» Assignment: Only the lines containing the string "screenshot" are needed; copy all of them from the listing.

» Data extracts:
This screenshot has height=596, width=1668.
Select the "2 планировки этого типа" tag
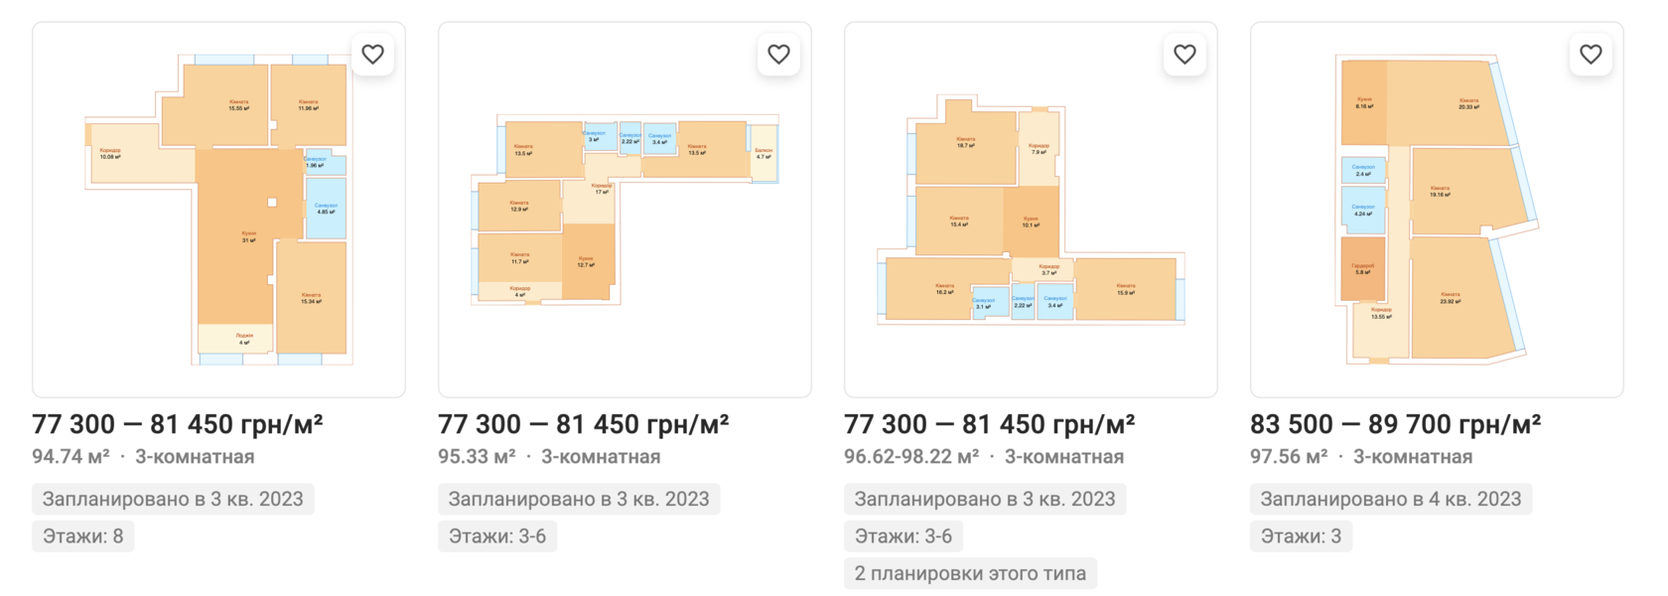point(970,573)
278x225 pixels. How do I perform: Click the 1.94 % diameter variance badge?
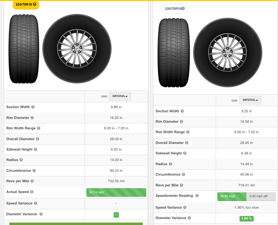coord(246,218)
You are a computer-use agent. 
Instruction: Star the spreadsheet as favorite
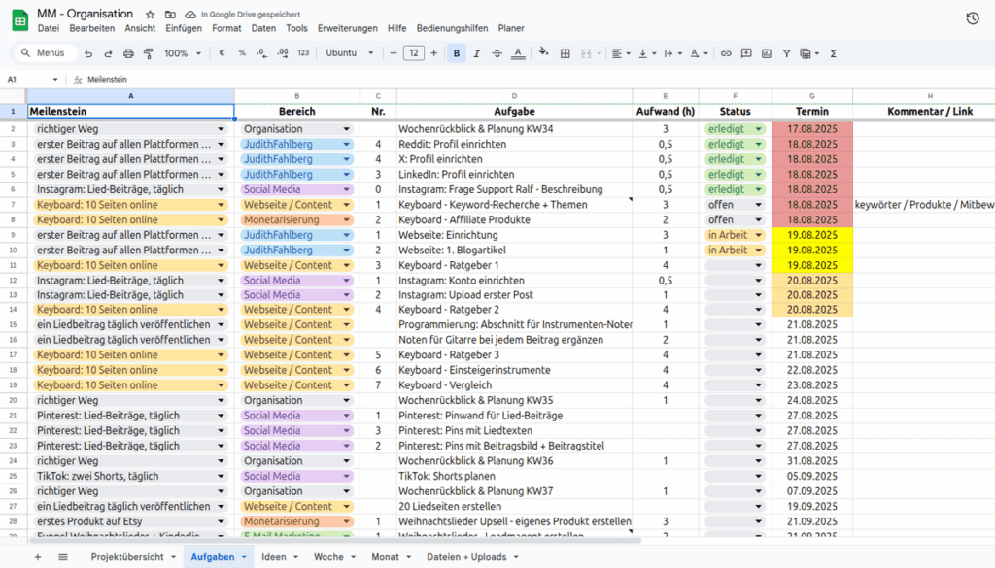[149, 14]
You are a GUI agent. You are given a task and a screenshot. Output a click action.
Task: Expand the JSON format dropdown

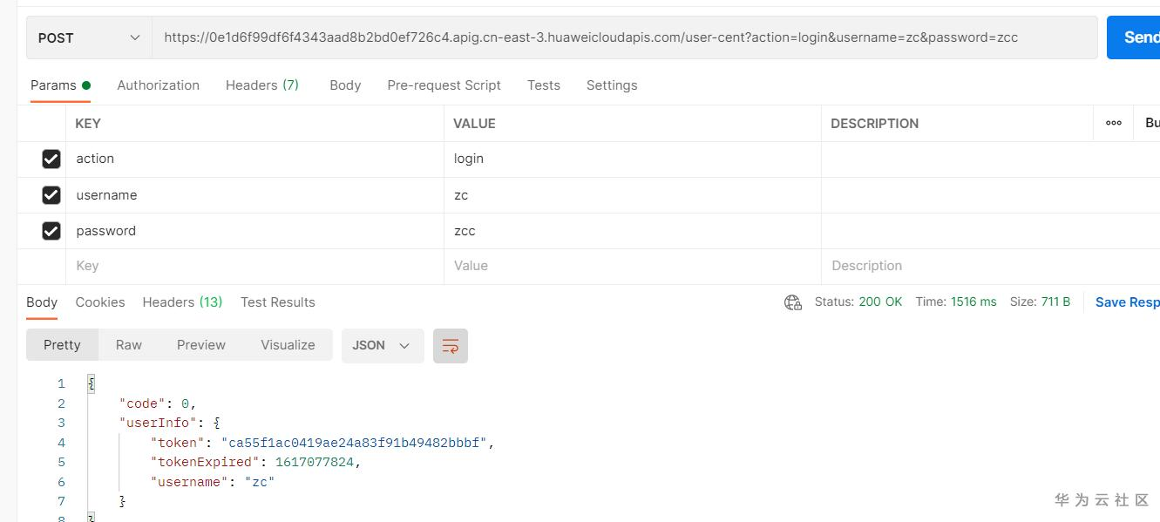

» Problem solution:
This screenshot has height=596, width=1668.
You are a GUI agent. You are given a task and a screenshot. Output a click action.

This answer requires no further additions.